Tom Hart Dyke, (the plant nut), and Paul Winder, (the climbing nut), tell the harrowing story of their capture in the Darien Gap.
"Don't go there" they are told again, and again, and again. Do they listen! Of course they didn't, if they had, they would not have been able to write this book.
With each young man giving their own accounts of their experiences throughout, they take us on a daunting journey. The story starts as a tale of their meeting. The colourful and detailed scenes give the reader (if they have an imagination) a real feel for the surroundings. The graphic details of the camps, the sights and smells, give the reader all that is needed to be dragged into the jungle with them.
As the story unfolds and the terror begins, you can't help feel the fear and dread. But with brilliantly punctuated humour, these two brave, potty, extrovert, confused, defiant, and terrified Brits, manage somehow to get out, not only with their lives, but with their sanity intact.

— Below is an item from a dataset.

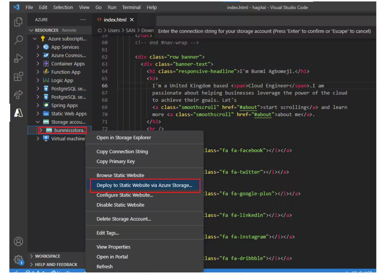Choose Deploy to Static Website via Azure Storage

A song and dance routine, of a well known song from The Life of Brian, is now thought to be the British National Anthem by their Captors each of whom had be given nicknames by Tom and Paul. Given the terrible circumstances and the conditions they live in, it's hard not to feel some sort of pity for some of them who quite clearly didn't want to be their any more that Tom and Paul.
Tom's obsession continues as he badgers the guerrillas into taking him orchid hunting, and at his deepest hour, he designs a garden (as any plant nut would in his situation).
A brilliant tale of dogged determination to survive, humour and borderline insanity, constant fear of execution, then sudden release, kept me in suspense.
I read this book in less than 24 hours, and finished at 3.26am. I had to get out of the jungle. I laughed out loud and at times cryed. I'm sure most people will do the same. I recommend it to everyone.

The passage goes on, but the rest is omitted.